The Retirement Readiness Institute provides Trustees with the highest level of moral, ethical and prudent decision-making processes. The Role of the Fiduciary is Active, Not Passive. While the Trump presidential win raises the probability of the new “Fiduciary Rule” being modified, hard working Americans have come to learn that their employer is responsible for operating their retirement plan in their best interests and can be held accountable if they don’t.
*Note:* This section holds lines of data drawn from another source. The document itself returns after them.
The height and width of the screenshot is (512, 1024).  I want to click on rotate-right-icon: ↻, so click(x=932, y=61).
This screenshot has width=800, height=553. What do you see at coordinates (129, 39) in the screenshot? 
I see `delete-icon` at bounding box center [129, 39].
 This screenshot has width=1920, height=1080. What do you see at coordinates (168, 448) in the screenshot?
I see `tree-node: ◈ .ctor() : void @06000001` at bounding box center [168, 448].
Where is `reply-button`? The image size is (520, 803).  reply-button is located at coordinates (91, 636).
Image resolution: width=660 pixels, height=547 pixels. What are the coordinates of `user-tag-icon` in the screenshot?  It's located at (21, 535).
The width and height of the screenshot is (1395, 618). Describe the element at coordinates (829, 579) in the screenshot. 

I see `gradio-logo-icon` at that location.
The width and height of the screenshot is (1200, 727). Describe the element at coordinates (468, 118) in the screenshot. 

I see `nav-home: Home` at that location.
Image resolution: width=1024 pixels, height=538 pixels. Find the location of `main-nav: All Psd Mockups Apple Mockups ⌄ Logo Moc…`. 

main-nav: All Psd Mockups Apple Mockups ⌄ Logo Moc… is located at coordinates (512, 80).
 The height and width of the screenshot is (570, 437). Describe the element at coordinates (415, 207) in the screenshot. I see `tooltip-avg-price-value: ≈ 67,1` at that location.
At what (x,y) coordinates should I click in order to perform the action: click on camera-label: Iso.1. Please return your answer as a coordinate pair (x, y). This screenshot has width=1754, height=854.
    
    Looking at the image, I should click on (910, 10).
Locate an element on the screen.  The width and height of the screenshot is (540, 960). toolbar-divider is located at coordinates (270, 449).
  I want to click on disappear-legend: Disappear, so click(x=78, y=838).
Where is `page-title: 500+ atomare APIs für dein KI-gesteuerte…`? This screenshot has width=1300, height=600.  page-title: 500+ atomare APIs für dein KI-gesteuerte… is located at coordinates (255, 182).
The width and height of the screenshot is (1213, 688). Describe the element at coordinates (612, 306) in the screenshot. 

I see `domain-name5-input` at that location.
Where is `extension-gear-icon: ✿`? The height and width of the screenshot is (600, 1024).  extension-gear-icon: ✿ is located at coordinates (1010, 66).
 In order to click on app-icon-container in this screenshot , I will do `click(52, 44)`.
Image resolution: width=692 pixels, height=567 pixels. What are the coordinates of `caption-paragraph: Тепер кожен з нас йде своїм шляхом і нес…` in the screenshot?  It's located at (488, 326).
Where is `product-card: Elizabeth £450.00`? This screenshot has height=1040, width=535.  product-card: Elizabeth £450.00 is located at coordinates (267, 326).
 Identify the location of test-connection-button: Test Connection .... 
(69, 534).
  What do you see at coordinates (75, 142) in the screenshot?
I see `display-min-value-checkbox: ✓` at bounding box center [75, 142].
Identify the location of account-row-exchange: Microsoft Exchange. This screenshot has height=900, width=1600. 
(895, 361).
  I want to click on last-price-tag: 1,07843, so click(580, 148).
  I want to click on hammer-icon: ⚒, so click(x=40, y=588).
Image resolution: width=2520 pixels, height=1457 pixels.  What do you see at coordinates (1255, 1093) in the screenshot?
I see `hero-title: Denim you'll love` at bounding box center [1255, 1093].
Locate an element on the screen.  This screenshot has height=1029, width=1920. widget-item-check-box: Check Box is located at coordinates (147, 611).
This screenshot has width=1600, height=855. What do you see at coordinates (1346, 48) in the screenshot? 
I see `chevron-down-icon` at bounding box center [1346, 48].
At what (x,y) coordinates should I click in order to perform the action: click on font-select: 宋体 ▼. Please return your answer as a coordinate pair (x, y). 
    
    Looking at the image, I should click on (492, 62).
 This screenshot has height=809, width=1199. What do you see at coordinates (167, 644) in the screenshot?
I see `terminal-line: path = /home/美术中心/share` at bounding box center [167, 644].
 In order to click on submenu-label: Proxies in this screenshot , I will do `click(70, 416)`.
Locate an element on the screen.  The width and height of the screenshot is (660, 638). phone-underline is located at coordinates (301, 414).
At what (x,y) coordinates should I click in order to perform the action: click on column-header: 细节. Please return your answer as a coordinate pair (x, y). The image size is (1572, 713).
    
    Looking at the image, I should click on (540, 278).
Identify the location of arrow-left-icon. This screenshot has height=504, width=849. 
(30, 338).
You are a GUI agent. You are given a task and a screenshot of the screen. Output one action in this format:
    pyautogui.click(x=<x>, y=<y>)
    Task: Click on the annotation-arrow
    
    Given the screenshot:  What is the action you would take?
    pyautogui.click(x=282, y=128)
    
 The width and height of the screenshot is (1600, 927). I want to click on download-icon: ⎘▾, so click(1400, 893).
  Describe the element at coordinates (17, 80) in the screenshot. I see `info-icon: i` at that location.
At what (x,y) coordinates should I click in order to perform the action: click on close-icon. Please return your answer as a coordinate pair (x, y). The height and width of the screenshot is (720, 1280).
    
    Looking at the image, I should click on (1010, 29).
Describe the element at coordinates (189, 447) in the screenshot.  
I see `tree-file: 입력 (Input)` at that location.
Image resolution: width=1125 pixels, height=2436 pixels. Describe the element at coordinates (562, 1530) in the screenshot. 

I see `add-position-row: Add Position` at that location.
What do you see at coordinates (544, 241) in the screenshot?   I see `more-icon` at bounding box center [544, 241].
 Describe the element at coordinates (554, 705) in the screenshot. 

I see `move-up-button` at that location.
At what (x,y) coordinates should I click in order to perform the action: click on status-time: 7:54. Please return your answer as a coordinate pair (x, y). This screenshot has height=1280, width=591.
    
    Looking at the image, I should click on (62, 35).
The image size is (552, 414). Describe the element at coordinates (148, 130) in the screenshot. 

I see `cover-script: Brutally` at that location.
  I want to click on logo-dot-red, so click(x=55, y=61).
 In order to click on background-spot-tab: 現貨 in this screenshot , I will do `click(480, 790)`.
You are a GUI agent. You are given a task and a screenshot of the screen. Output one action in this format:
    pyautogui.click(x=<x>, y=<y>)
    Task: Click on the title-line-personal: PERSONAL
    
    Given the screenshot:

No plan is to small to be sued.
The Retirement Readiness Institute, an advocate for plan sponsors and participants alike is “The Alternative Professional Plan Sponsor Solution (TAPPSS™).”
The Institute, neither a TPA nor record-keeper, maintaining complete independence, has the potential to reduce plan sponsor liability to the lowest potential levels allowed by law, undertaking one of the broadest ranges of fiduciary responsibilities in the entire financial services industry.
Plan Trustees can significantly reduce their fiduciary liability, depending on their preference for engaging a
- 3(16) plan level fiduciary, having discretion over both fiduciary and non-fiduciary plan sponsor ministerial responsibilities (not to be confused with a TPA), including service provider monitoring and replacement,
- 3(38) plan level fiduciary, having discretion over the management and disposition of plan assets, and a
- 3(38) participant level fiduciary, providing participant level investment advice.
Under a 3(21) fiduciary “adviser” relationship a plan sponsor may only minimally, if at all, reduce its fiduciary liability because it retains full and final control over all administrative and investment decisions.
Improving a plan does not necessarily require a plan conversion, but can often be improved with a better understanding of service provider fee arrangements and better utilization of existing service provider services.
YOUR PATH TO PRUDENT DECISION MAKING AND PLAN OPERATIONS
As a Registered Fiduciary™ we accept responsibility for all ERISA fiduciary duties and responsibilities other than a few clearly identified functions that ensure protection against the potential abuse of plan assets and a few others that should only be conducted by the employer.